• _PROBLEM DETAILS_:
Would you repeat the listing exactly, without any of its images?

------------

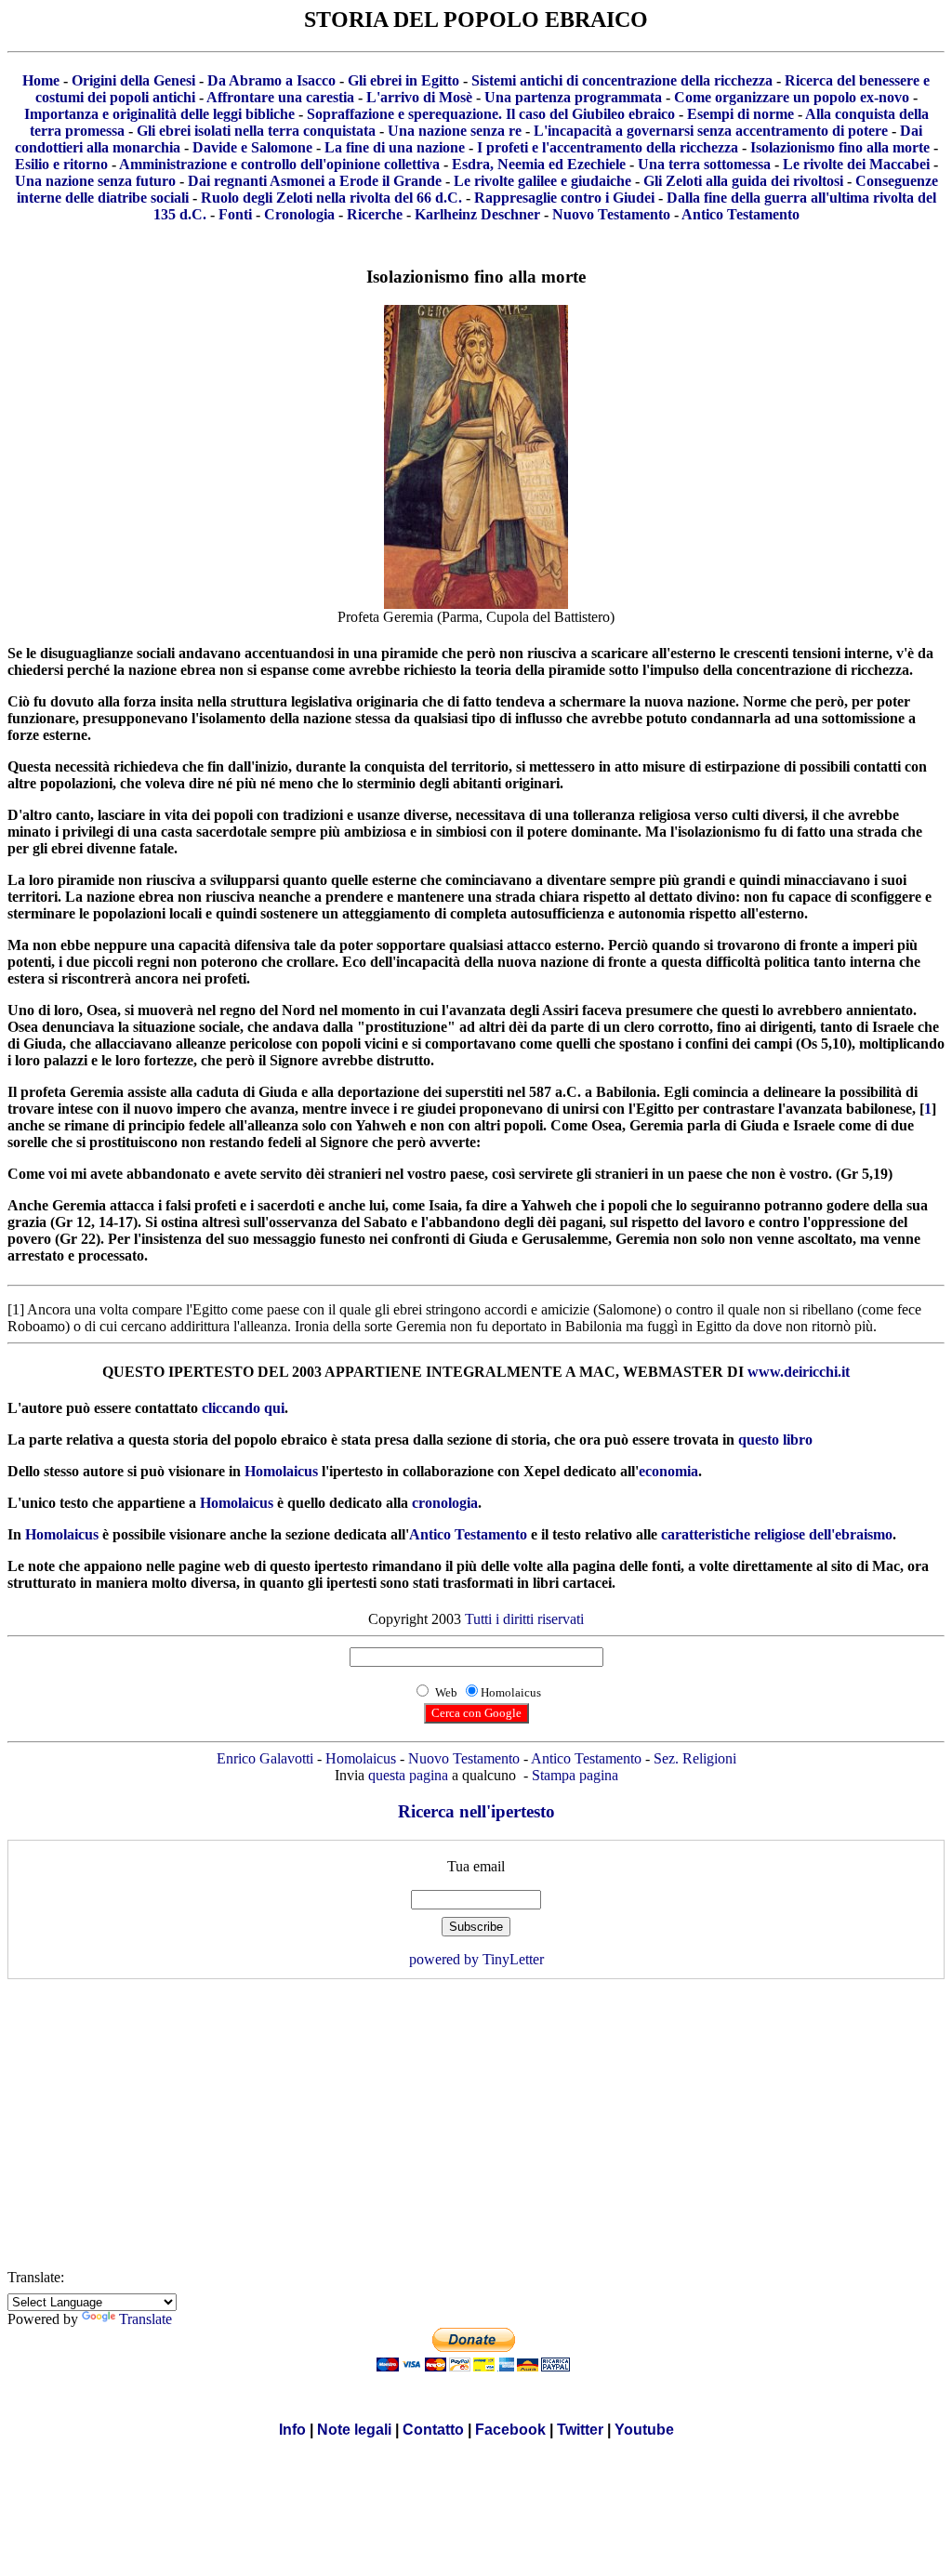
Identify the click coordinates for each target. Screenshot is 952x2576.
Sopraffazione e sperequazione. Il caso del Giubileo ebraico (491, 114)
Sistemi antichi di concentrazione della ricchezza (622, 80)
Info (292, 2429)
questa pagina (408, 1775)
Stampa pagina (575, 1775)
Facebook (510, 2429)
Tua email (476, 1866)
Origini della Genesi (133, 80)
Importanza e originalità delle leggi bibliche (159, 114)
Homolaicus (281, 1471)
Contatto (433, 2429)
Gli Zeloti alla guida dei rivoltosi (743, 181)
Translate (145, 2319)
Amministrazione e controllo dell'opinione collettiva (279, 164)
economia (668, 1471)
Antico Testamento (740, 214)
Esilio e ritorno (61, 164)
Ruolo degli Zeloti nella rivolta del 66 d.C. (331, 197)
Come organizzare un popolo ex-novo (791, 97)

------------

• _RESPONSE TO THE EXERCISE_:
Identify the click coordinates for each target. Screenshot is 952x2576.
Sopraffazione e sperequazione. Il caso del Giubileo ebraico (491, 114)
Sistemi antichi di concentrazione della ricchezza (622, 80)
Info (292, 2429)
questa pagina (408, 1775)
Stampa pagina (575, 1775)
Facebook (510, 2429)
Tua email (476, 1866)
Origini della Genesi (133, 80)
Importanza e originalità delle leggi bibliche (159, 114)
Homolaicus (281, 1471)
Contatto (433, 2429)
Gli Zeloti alla guida dei rivoltosi (743, 181)
Translate (145, 2319)
Amministrazione e controllo dell'opinione collettiva (279, 164)
economia (668, 1471)
Antico Testamento (740, 214)
Esilio e ritorno (61, 164)
Ruolo degli Zeloti nella rivolta del 66 d.C. (331, 197)
Come organizzare un popolo ex-novo (791, 97)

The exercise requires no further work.